§ **WHAT TO PRODUCE**:
Repeat, word for word and with nothing added, each line from the one containing "Open the help question mark button" to the final line of the data, keeping both ends. Pictures are not part of the copy.

§ **INFORMATION SHOWN**:
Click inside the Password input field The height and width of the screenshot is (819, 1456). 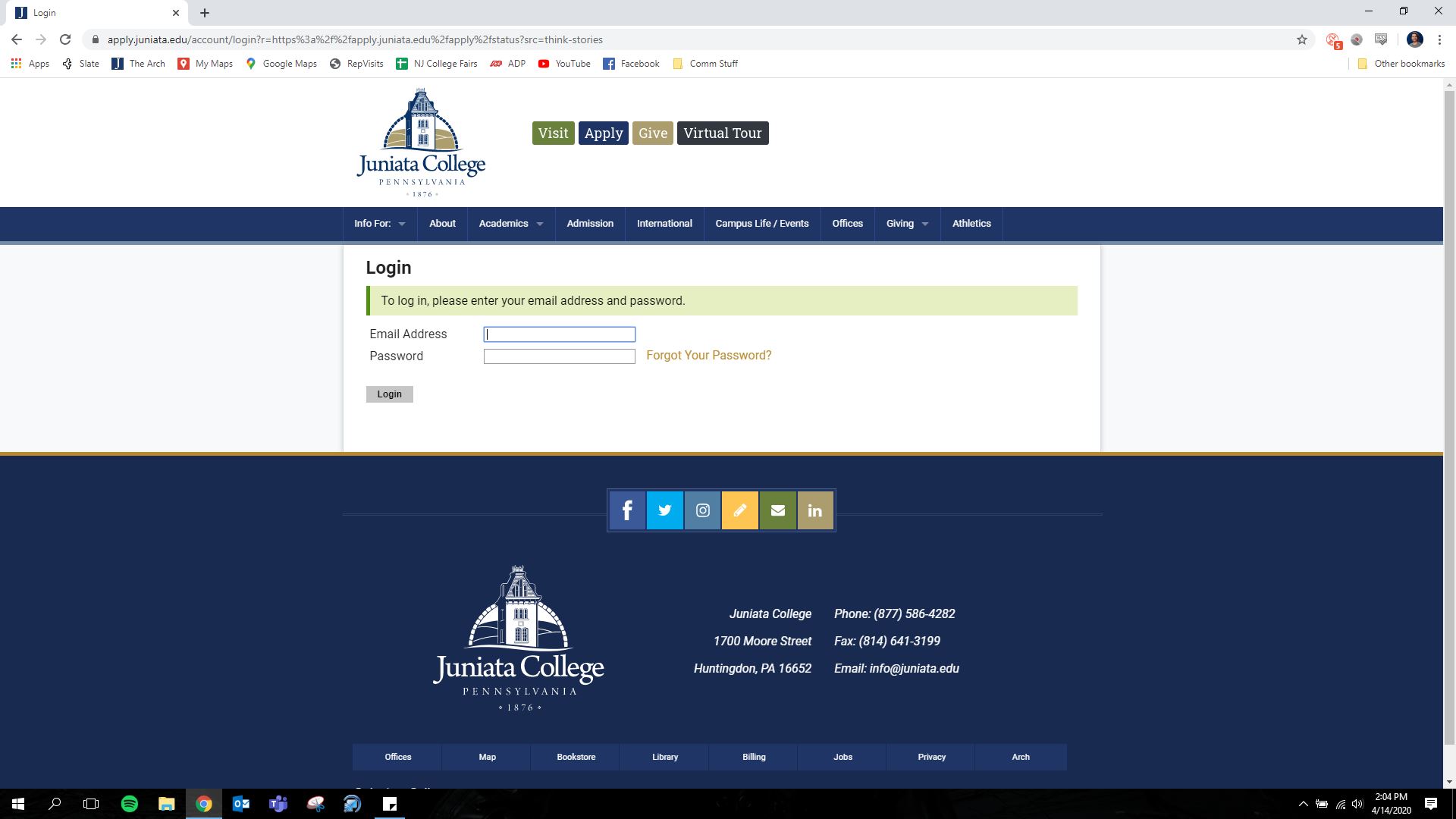click(559, 356)
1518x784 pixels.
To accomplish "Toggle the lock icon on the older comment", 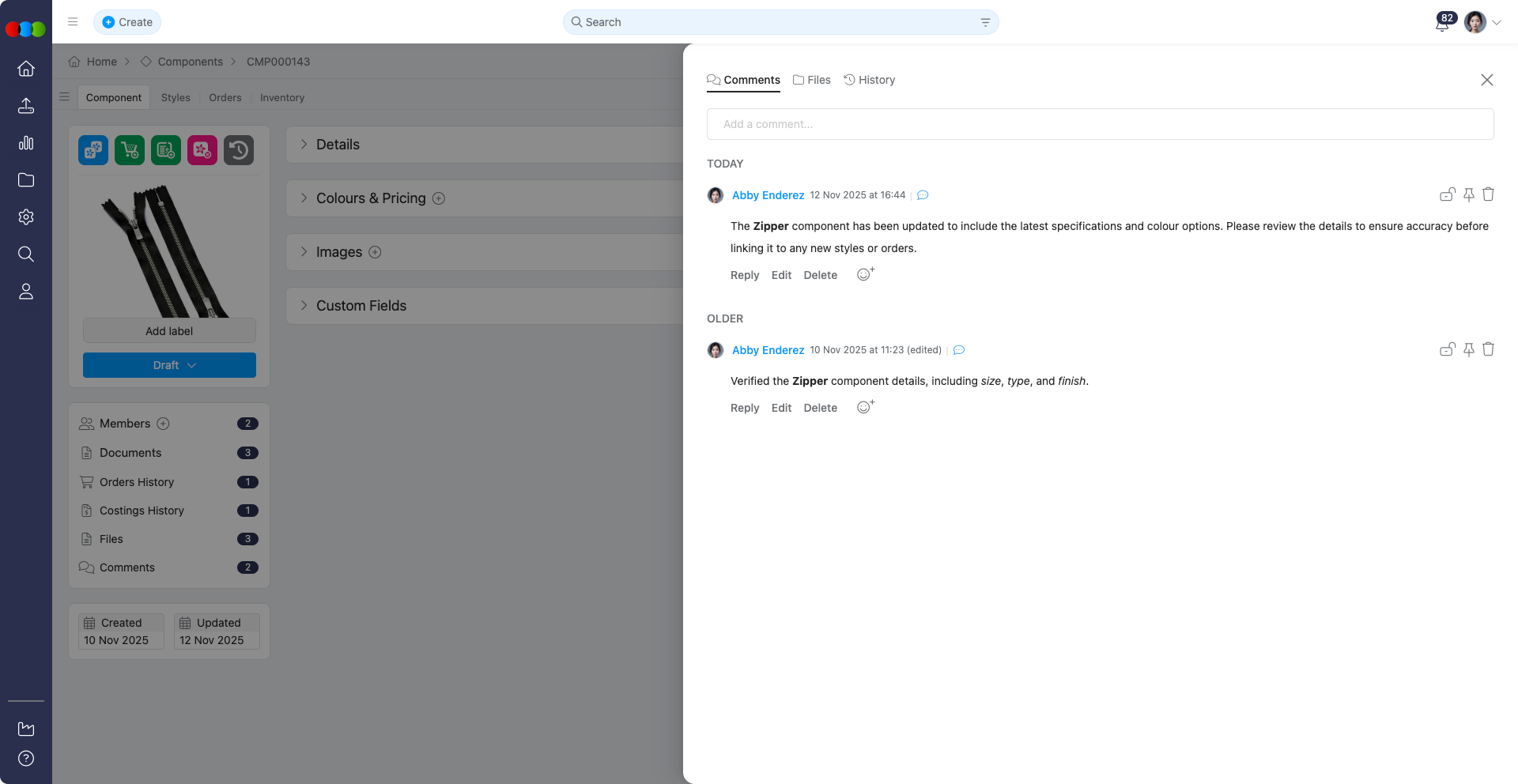I will pyautogui.click(x=1448, y=349).
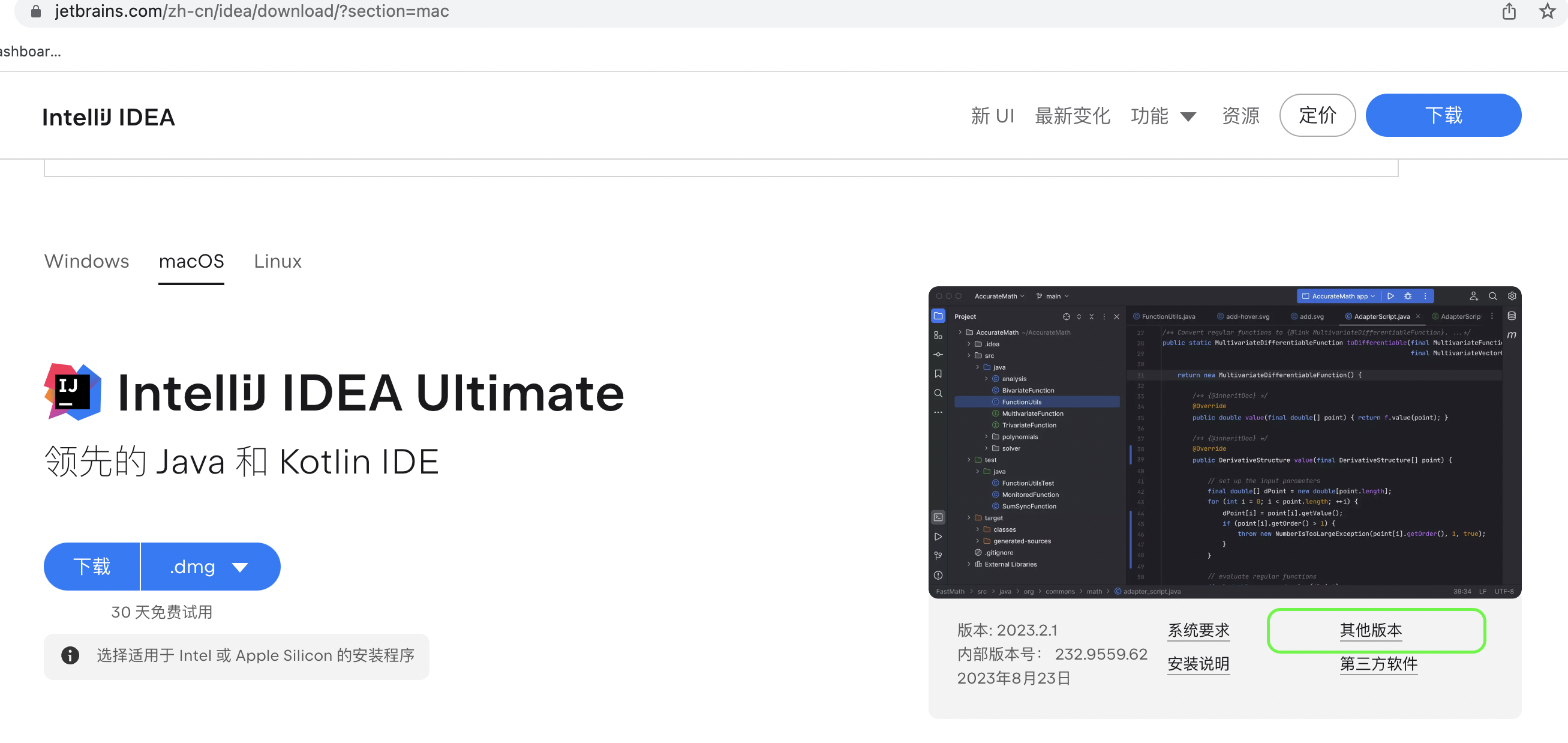The width and height of the screenshot is (1568, 743).
Task: Click the info icon in the installer notice
Action: point(70,655)
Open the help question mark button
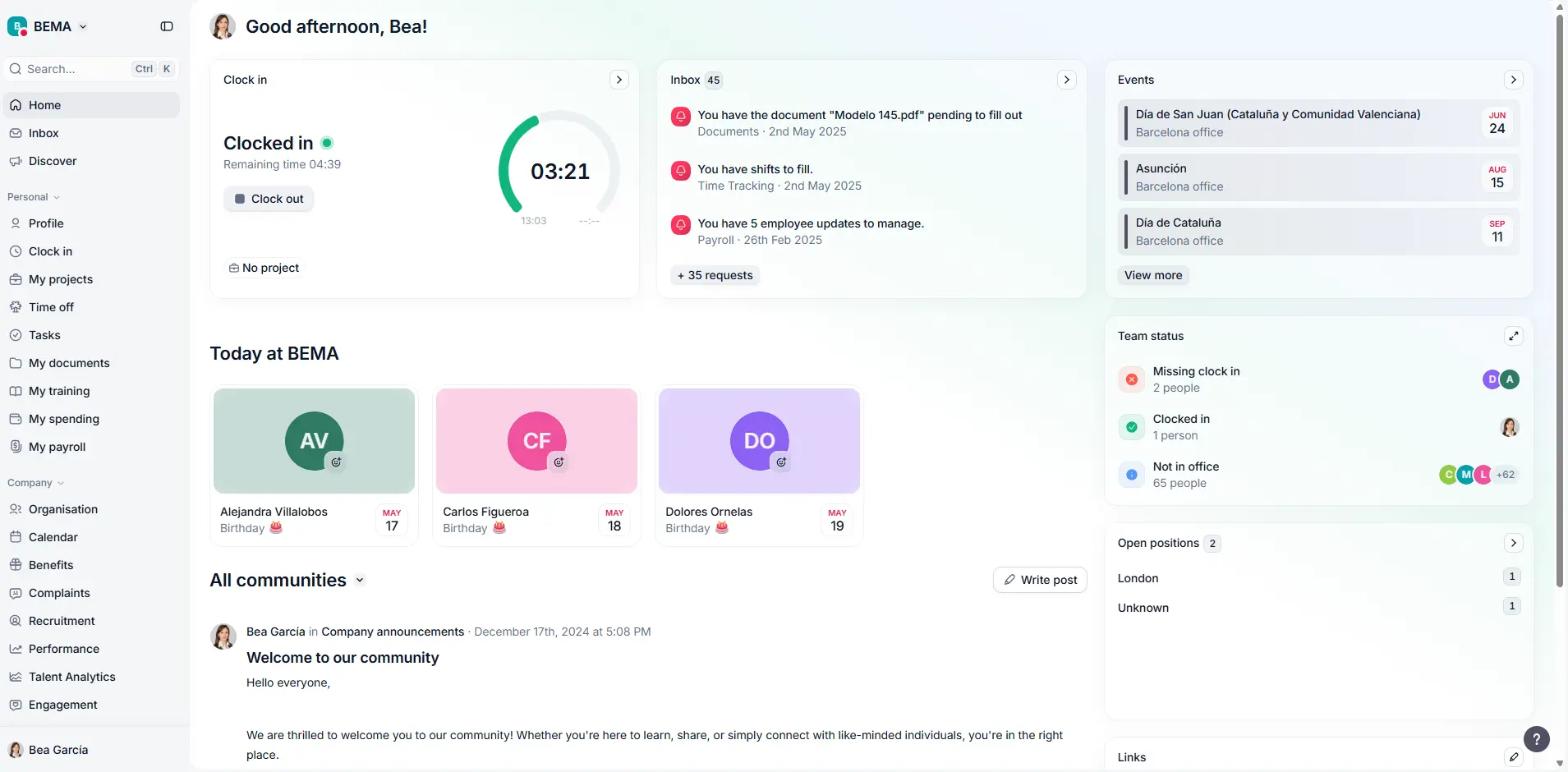 tap(1537, 738)
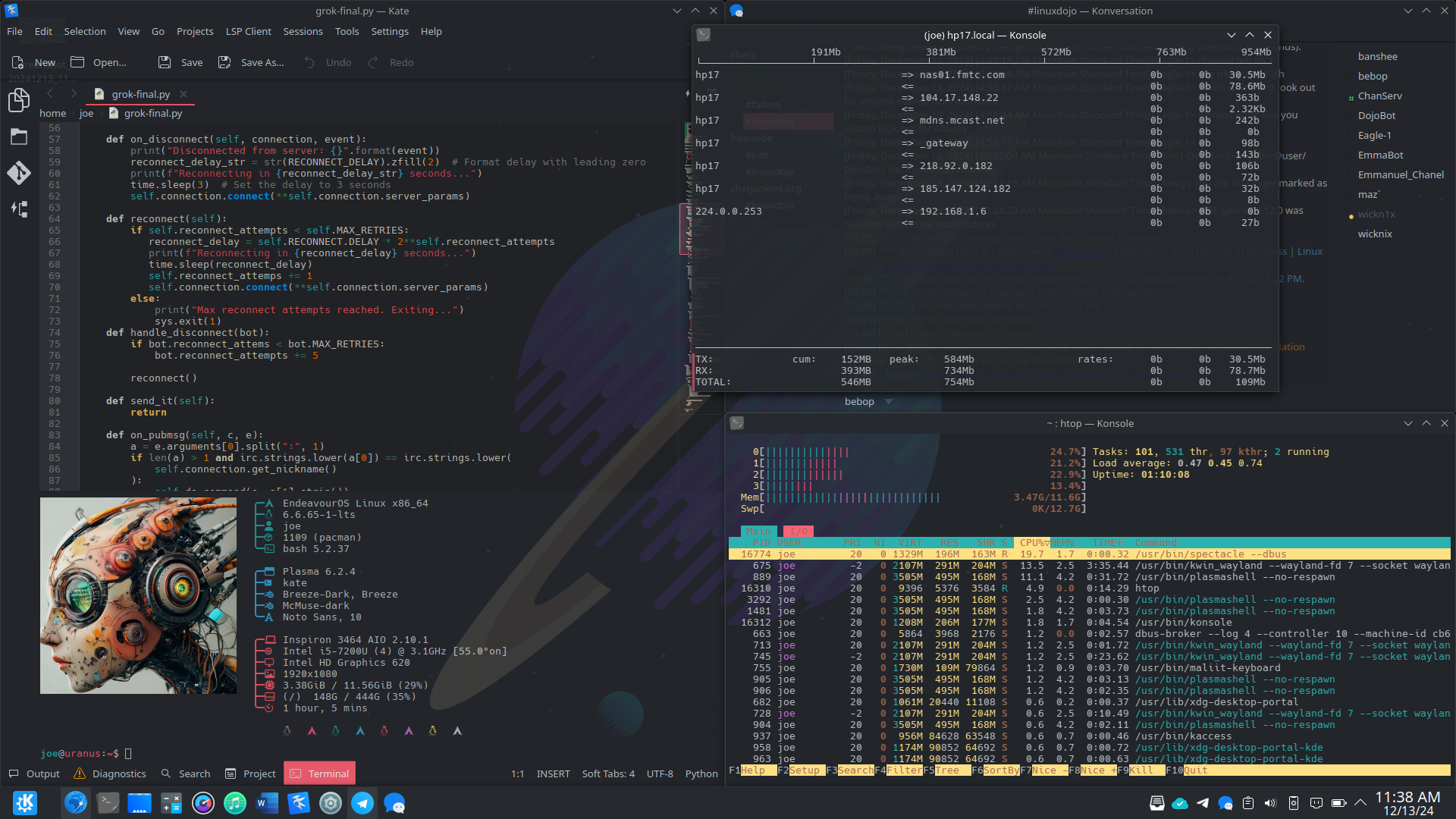Viewport: 1456px width, 819px height.
Task: Open the Documents sidebar icon in Kate
Action: tap(19, 100)
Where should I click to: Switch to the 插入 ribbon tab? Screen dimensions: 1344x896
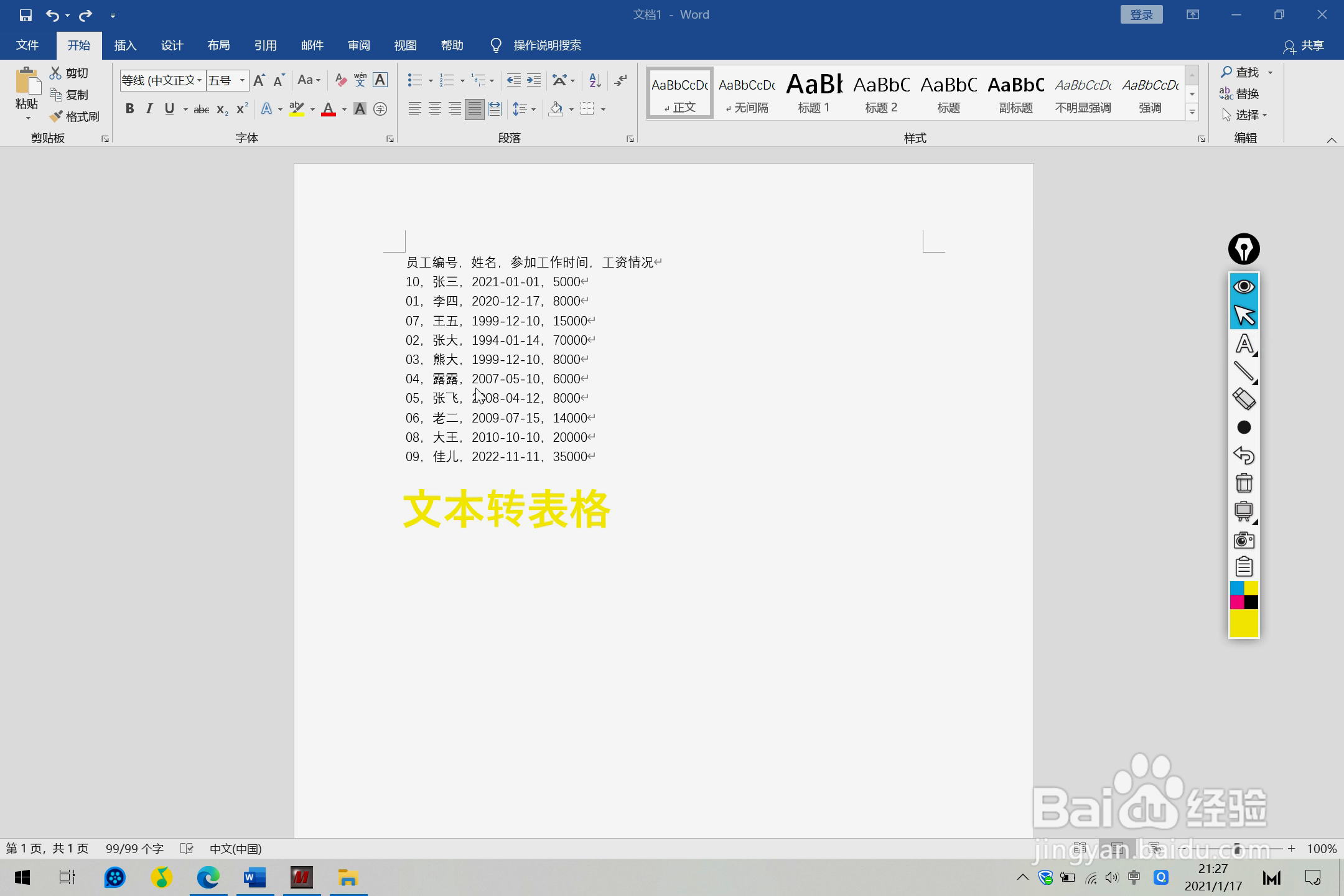pyautogui.click(x=125, y=45)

§ **RESPONSE BELOW**:
Open the help question mark button
 tap(1537, 738)
Viewport: 1456px width, 819px height.
Task: Open the Documents sidebar icon in Kate
Action: tap(19, 100)
Where should I click to: Switch to the 插入 ribbon tab? Screen dimensions: 1344x896
pyautogui.click(x=125, y=45)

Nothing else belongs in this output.